Action item A
Condense the paragraph of the political commentary that begins "The prognosis:" into a shorter version that keeps its main facts.
Action item B
Resume the political commentary after its final sentence, extending the section on white supremacy.
Start of Excerpted passage
The Path to Victory: The Field

By “the field,” I mean Bullock and Klobuchar. No one else merits any discussion.

The concept: Moderate, qualified Biden replacement with a history of winning in rural areas can beat Trump in 2020.

The challenge: Why won’t anyone look at me?

The prognosis: Either could win a general election, and their chances will improve if they can get on a debate stage with fewer candidates. For the most part, however, it is all steak and no sizzle, which is a loss to the Democratic Party and the nation. Chances of success: 5 percent.

On White Supremacy

Tucker Carlson says white supremacy is a “hoax.” He essentially thinks that white supremacy is synonymous with Nazis, who would have trouble filling a phone booth in this country, so where’s the problem?
End of Excerpted passage
Start of Records supplied
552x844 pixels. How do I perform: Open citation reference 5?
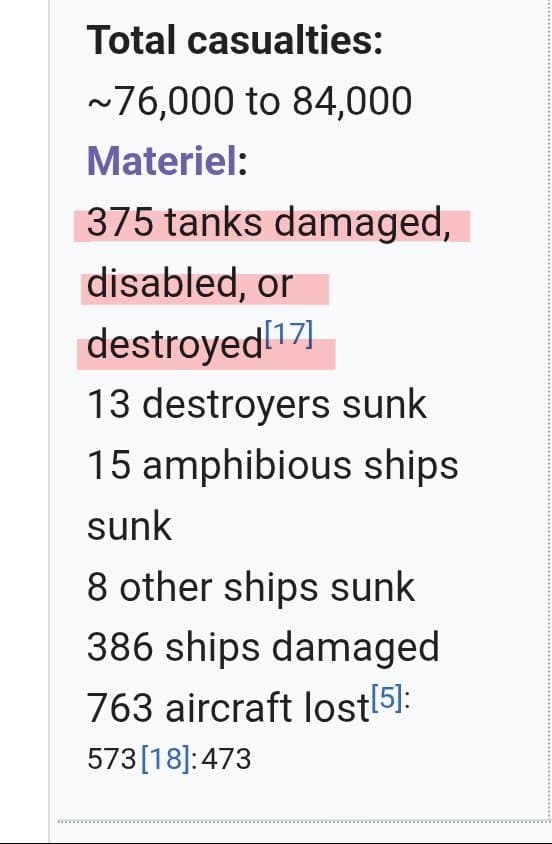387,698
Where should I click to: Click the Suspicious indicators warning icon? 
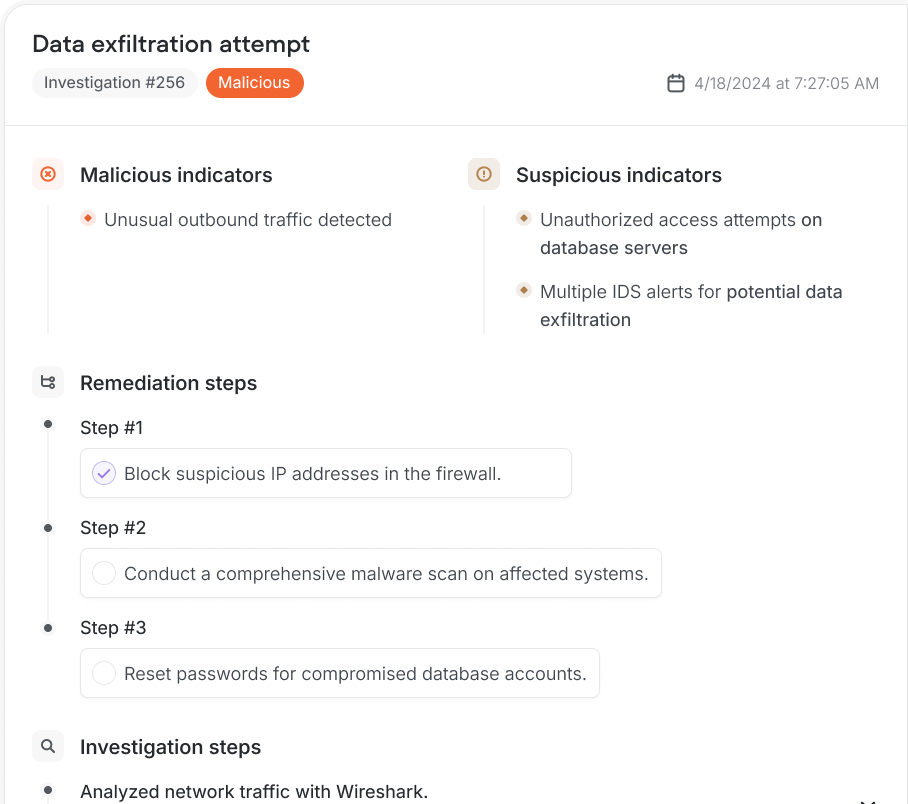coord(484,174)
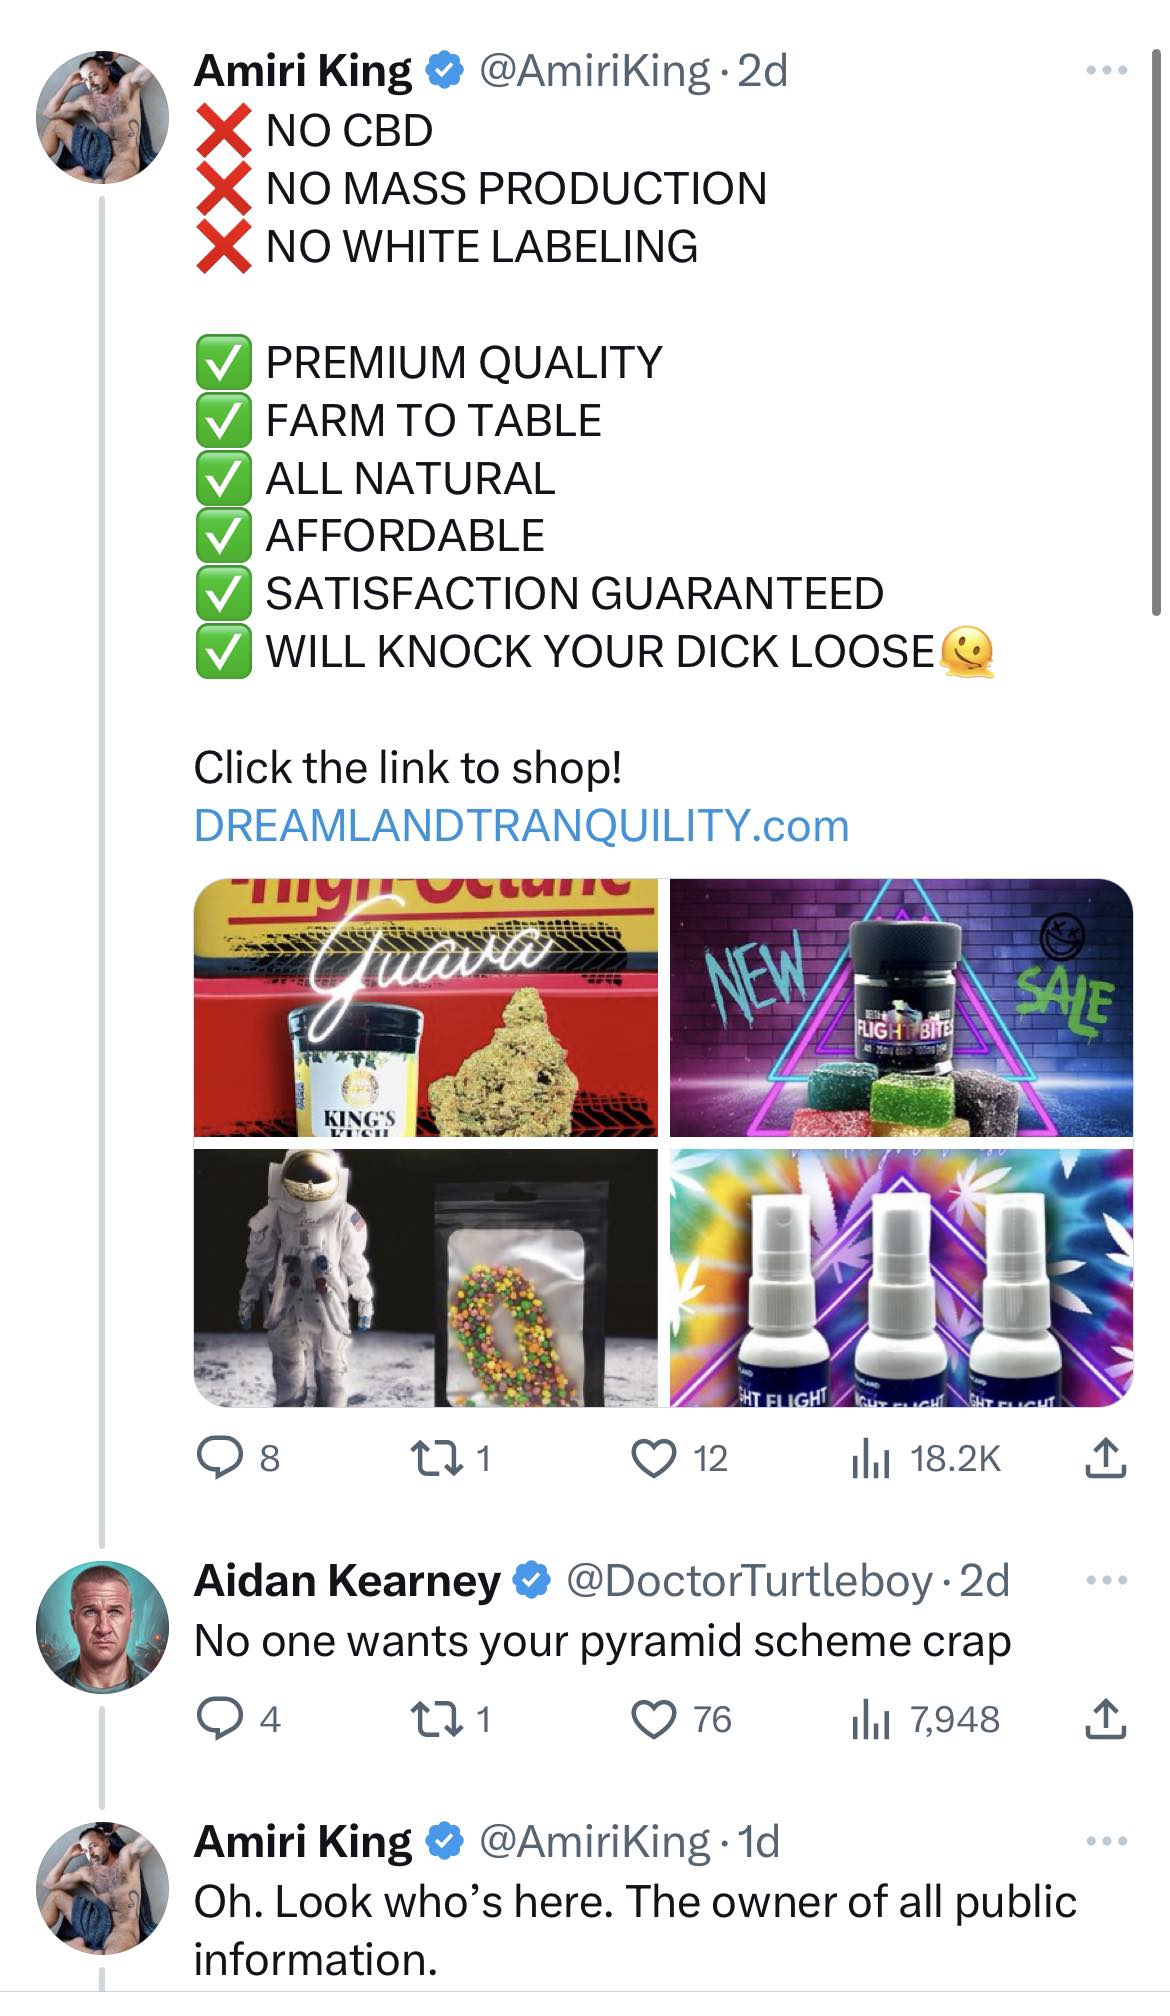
End of Records supplied
Start of Records supplied
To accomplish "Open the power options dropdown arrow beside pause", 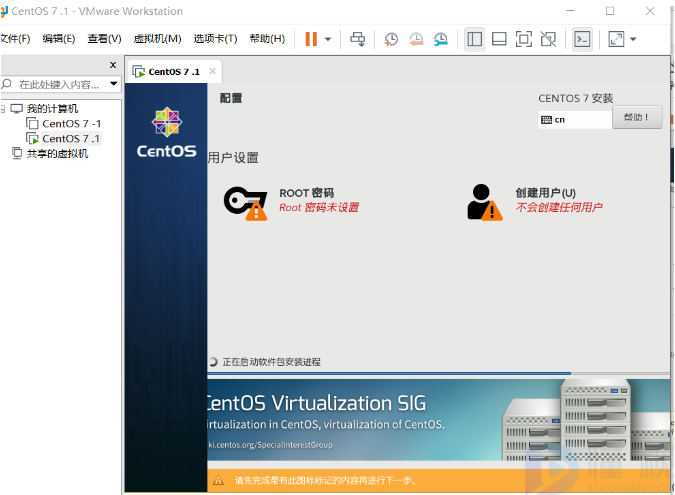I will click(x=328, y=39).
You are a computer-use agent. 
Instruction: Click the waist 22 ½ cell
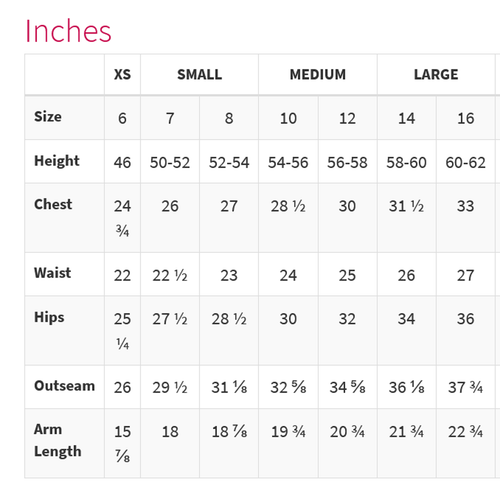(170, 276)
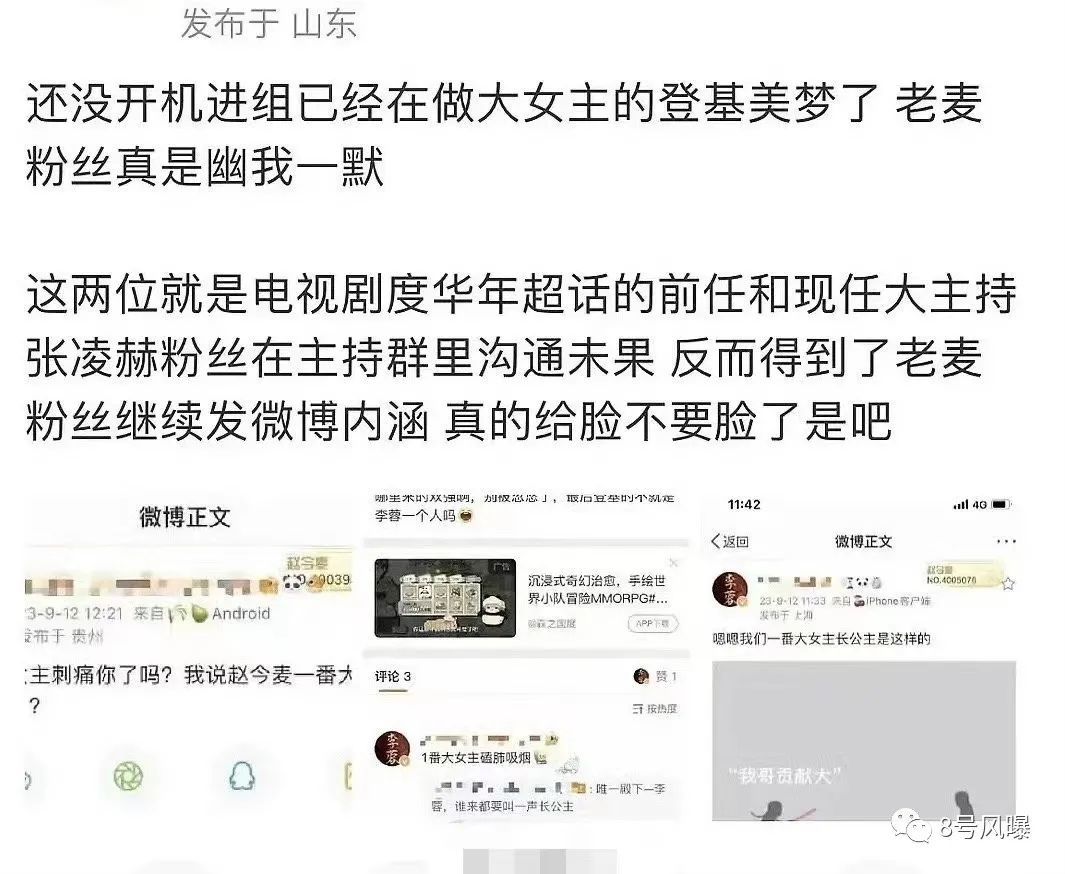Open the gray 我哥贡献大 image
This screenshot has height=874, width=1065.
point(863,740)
End of Records supplied
Answer section A
Prognosis: Bullock or Klobuchar could win a general election, and their odds improve with fewer candidates on the debate stage. Both offer substance without flair, which is a loss to the Democratic Party and the nation. Chances of success: 5 percent.

Answer section B
If you deconstruct it, here is his line of thought:

  1. America is a white country, settled by white Europeans, with a white culture.
  2. People who are not of white European stock cannot possibly assimilate here.
  3. We white people have an obligation to protect our culture.
  4. Therefore, keeping non-white people out is just a matter of self-preservation.

It’s about culture, not biology; we have no problem with non-white people, just as long as they don’t mix with us and mongrel up our way of life. Therefore, we aren’t white supremacists.

The problem, of course, is that #1 is only partially true, #2 is not true at all, and #3 and #4 must fall for being based on bogus premises. And Carlson and his reactionary ilk, with their fixation on protecting white European culture, are actually white supremacists, whether they acknowledge it or not.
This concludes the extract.